* Data under study
────────────────────────────────────────
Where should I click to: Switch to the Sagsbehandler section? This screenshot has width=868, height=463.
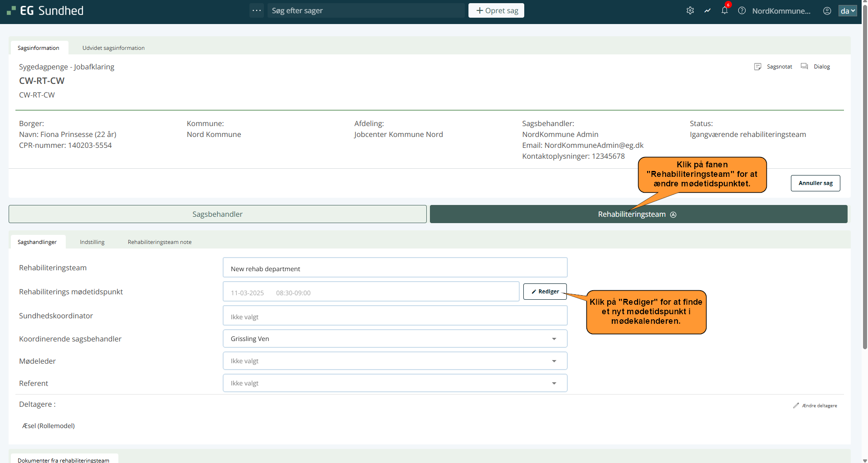(217, 214)
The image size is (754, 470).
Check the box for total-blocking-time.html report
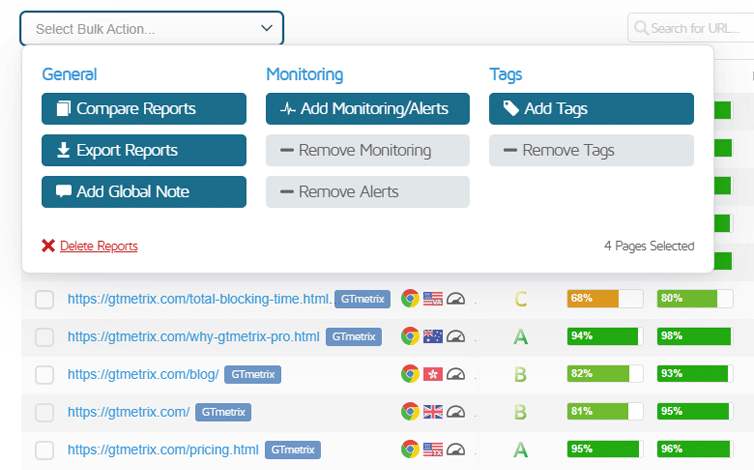coord(44,299)
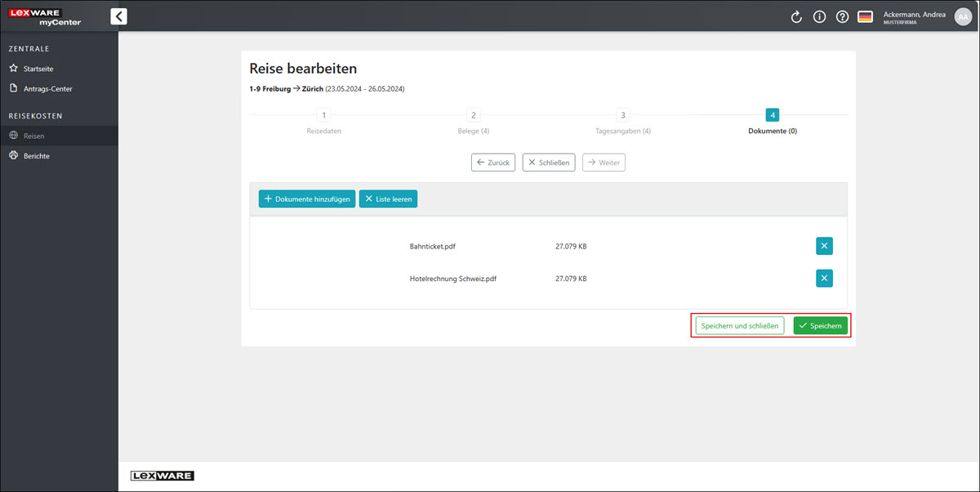The width and height of the screenshot is (980, 492).
Task: Remove Hotelrechnung Schweiz.pdf with its X button
Action: click(x=824, y=278)
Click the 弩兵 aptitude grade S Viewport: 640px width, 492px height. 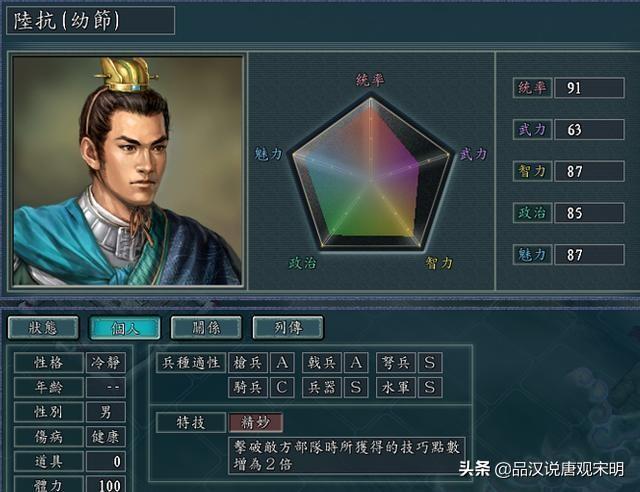tap(430, 363)
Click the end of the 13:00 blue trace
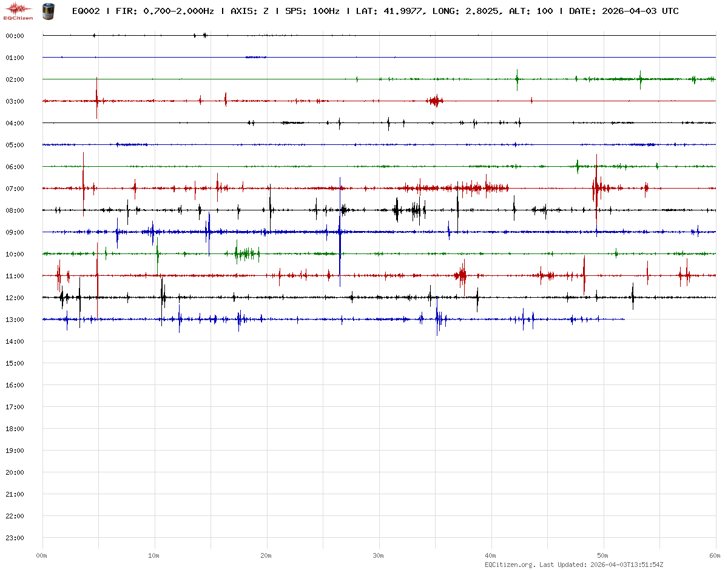This screenshot has width=728, height=570. tap(624, 319)
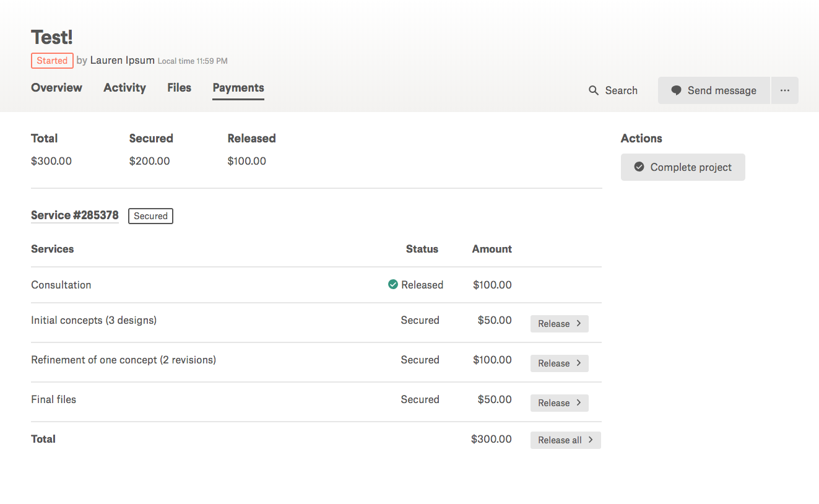Click chevron arrow on Initial concepts Release
This screenshot has width=819, height=504.
pyautogui.click(x=579, y=323)
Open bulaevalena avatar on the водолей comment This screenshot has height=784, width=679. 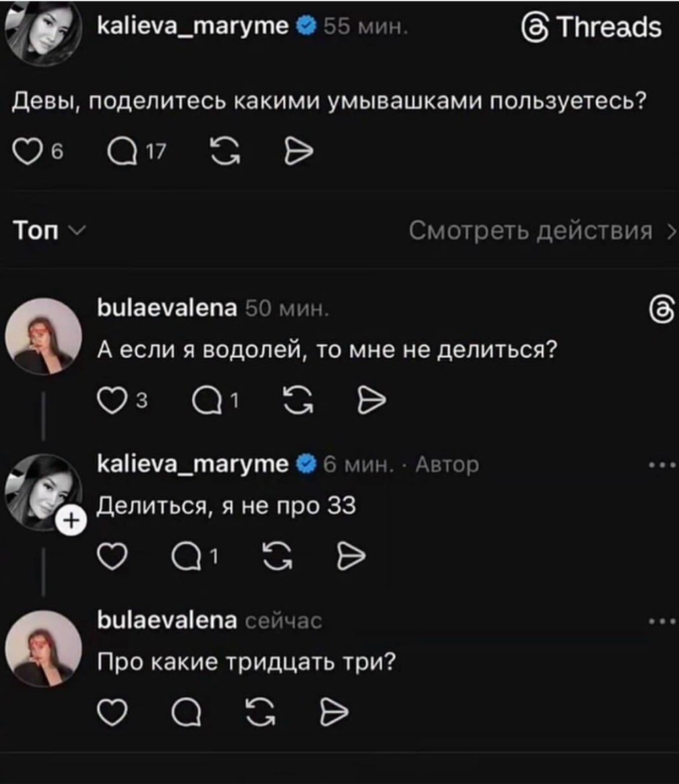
────────────────────────────────────────
* Problem description
Stop at the line containing "The image size is (754, 470)." and include it. Everything from the first line of the material up to there is to be repeated exactly, leaving out pictures.

* Result of this exercise
Where should I click to: Switch to the Sagsbehandler section? This screenshot has width=868, height=463.
(217, 214)
The image size is (754, 470).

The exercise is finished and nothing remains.